* EXERCISE REQUIREMENTS:
Below are the records. Retype exactly the lines between the lines holding "Click Trebinje Sunday" and "Select upper tooth", inclusive.

* MATERIAL PROVIDED:
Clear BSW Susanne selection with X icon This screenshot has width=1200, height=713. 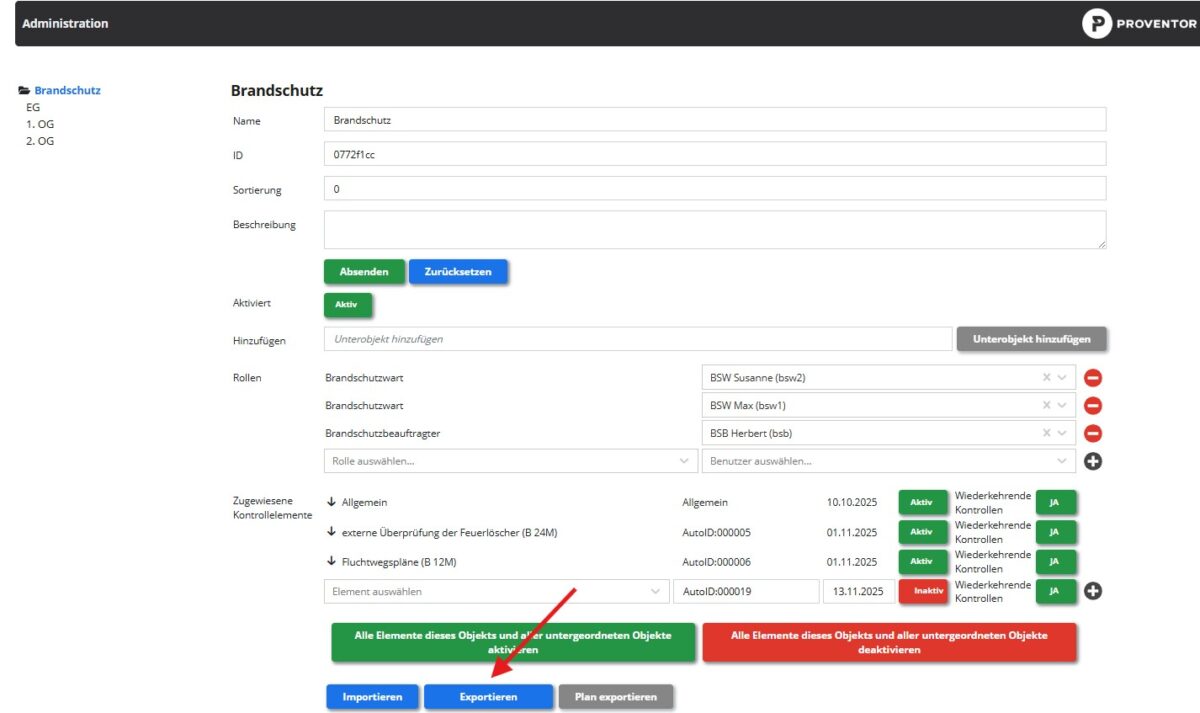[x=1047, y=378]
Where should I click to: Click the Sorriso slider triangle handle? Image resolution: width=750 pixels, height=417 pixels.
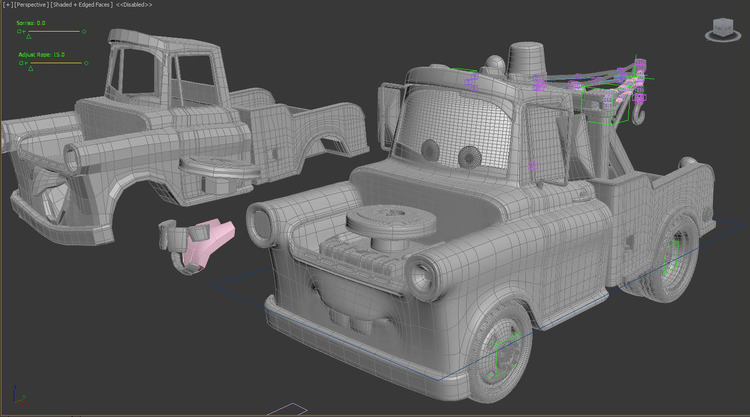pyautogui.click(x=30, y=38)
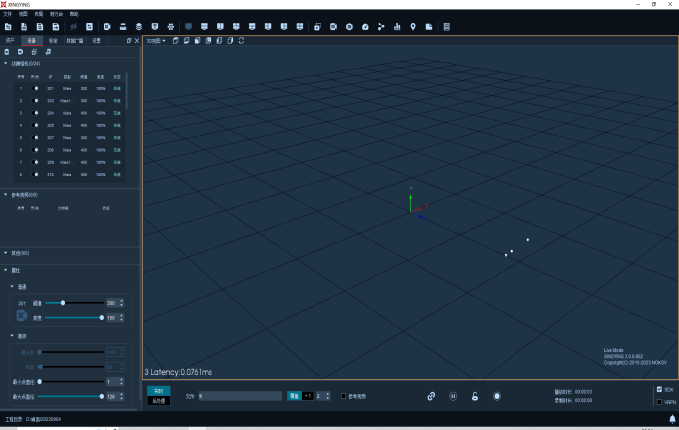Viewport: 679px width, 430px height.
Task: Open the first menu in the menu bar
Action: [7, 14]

---

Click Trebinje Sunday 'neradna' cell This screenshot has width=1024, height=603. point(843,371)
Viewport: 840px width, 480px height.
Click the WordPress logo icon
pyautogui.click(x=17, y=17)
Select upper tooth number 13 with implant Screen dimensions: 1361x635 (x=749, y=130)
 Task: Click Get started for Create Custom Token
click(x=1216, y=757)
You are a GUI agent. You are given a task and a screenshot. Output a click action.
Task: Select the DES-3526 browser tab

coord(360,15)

* RESPONSE:
Click Trebinje Sunday 'neradna' cell This screenshot has width=1024, height=603. point(843,371)
Viewport: 840px width, 480px height.
Click the WordPress logo icon
pyautogui.click(x=17, y=17)
Select upper tooth number 13 with implant Screen dimensions: 1361x635 (x=749, y=130)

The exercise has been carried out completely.